**WORK TO BE COMPLETED**
Extract the listing exactly as it reads, from the line containing "Task: Click the" down to the line containing "Looking at the screenshot, I should click(x=610, y=133).", including both of those lines, and copy out nothing else. Omit the pictures from your answer.
▼
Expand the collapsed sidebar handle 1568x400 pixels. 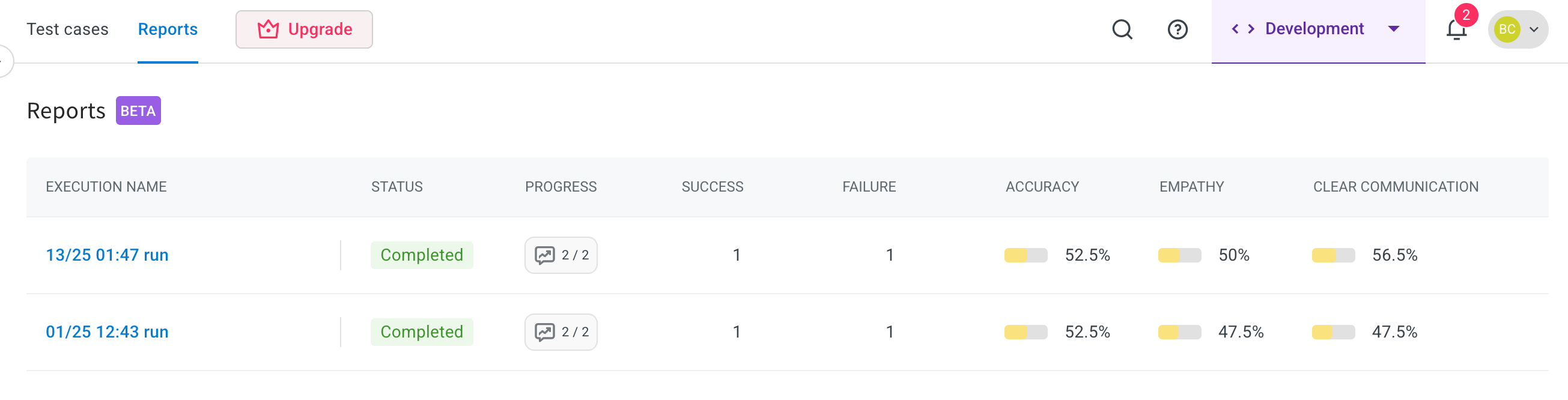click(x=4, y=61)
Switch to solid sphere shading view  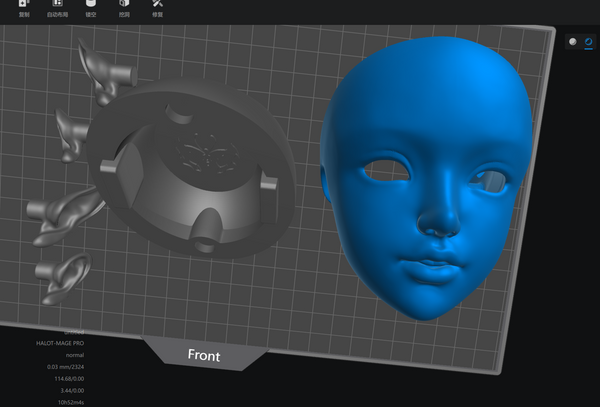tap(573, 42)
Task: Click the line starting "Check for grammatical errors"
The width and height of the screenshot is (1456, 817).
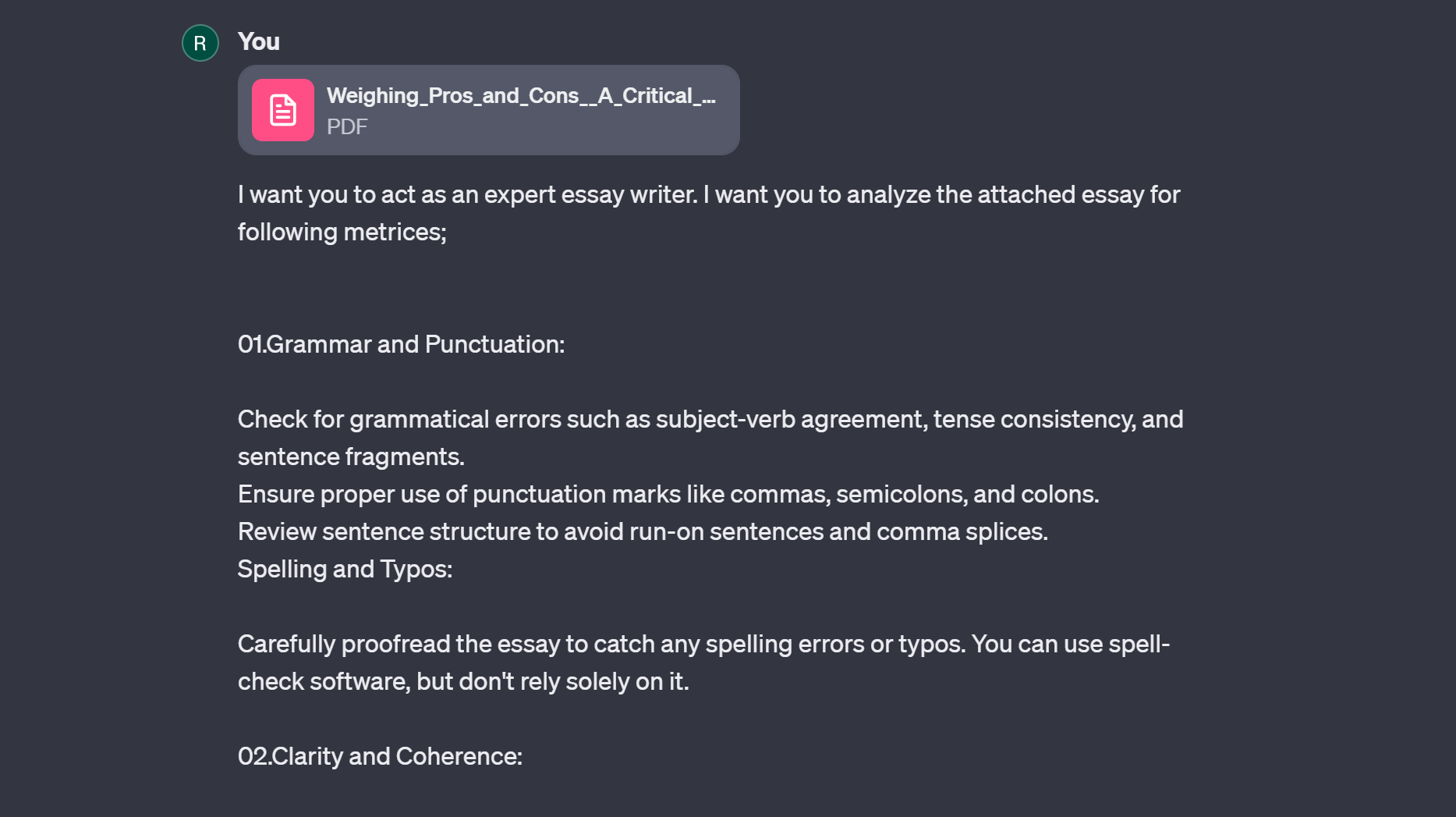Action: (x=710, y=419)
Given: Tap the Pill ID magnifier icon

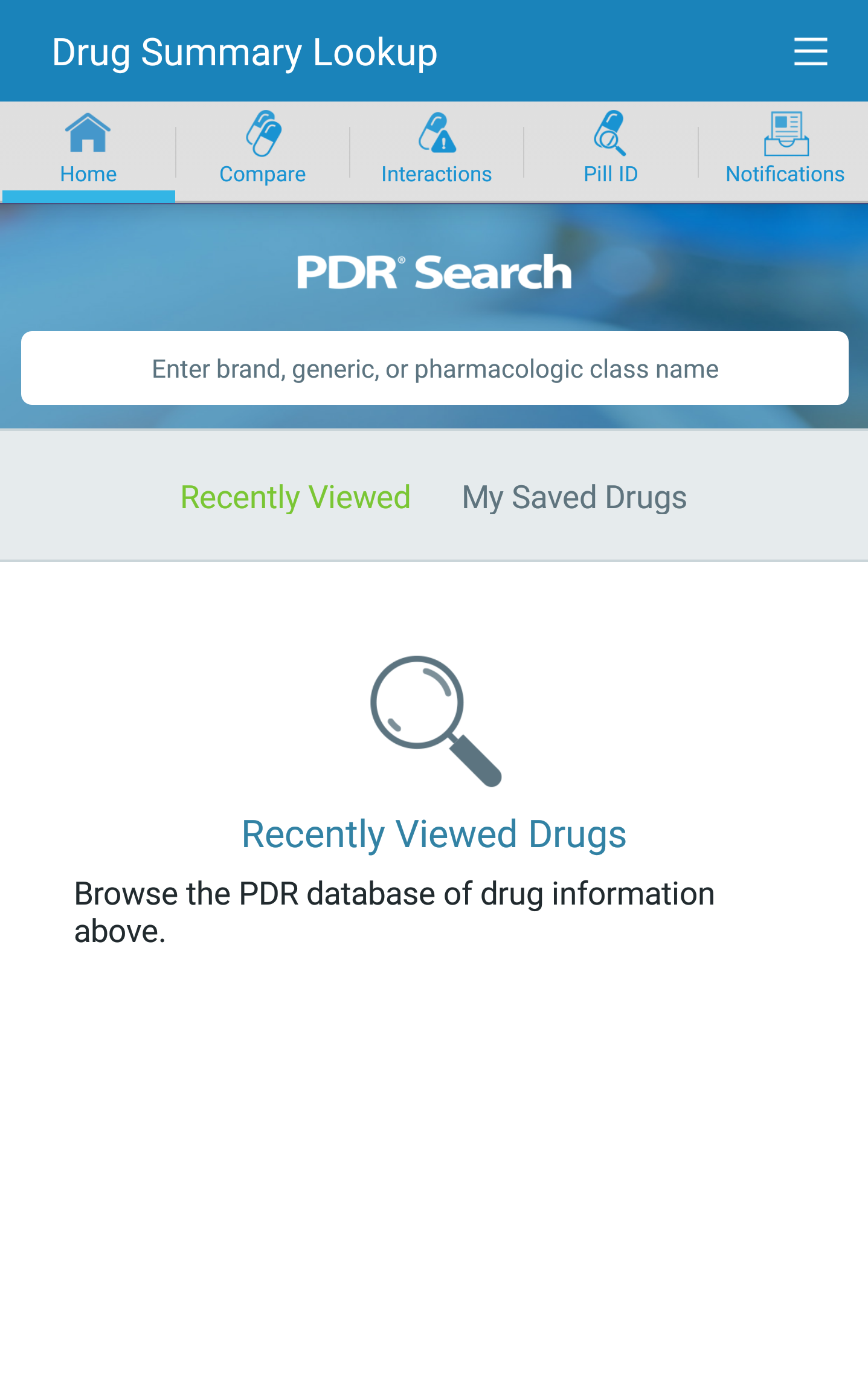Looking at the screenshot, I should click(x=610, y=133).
▲
▼
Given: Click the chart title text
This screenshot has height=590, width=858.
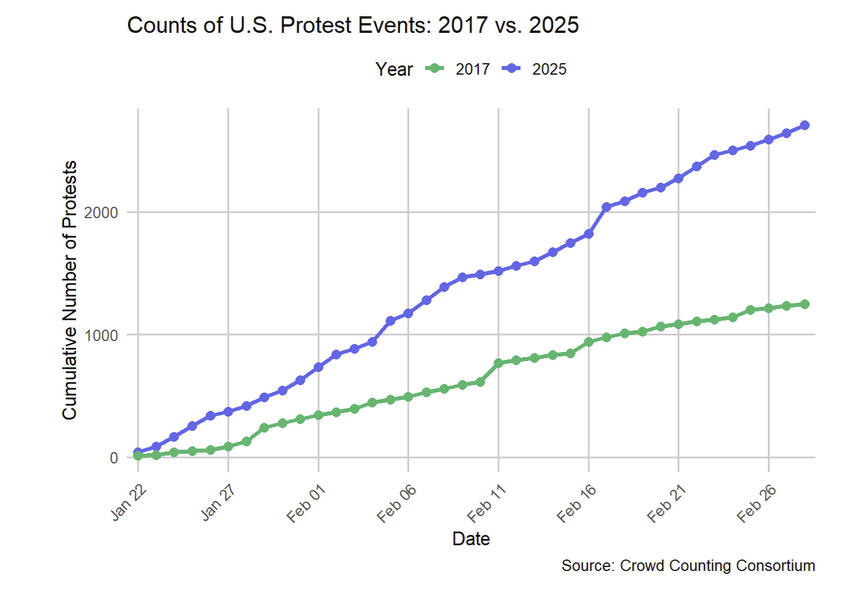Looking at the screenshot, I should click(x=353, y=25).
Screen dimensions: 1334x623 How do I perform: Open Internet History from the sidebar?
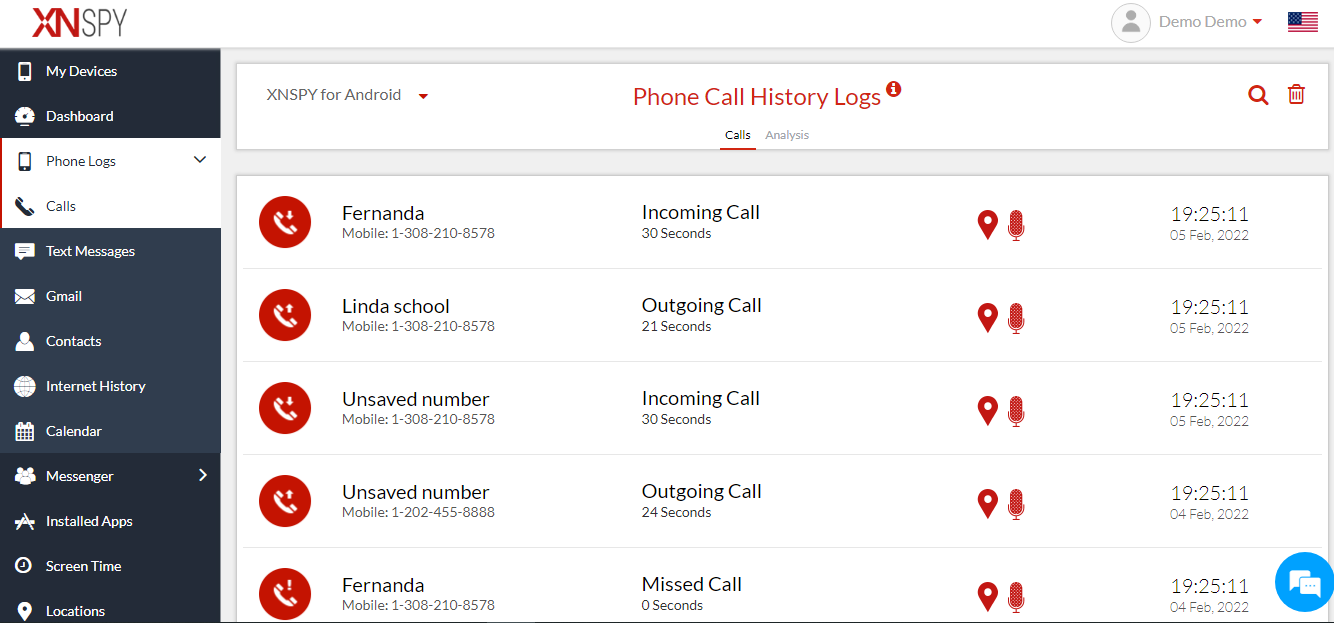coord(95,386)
▲
**ANSWER TO THE EXERCISE**
Task: Click the line starting "Check for grammatical errors"
The width and height of the screenshot is (1456, 817).
Action: (x=710, y=419)
Given: Tap the Pill ID magnifier icon

Looking at the screenshot, I should click(x=610, y=133).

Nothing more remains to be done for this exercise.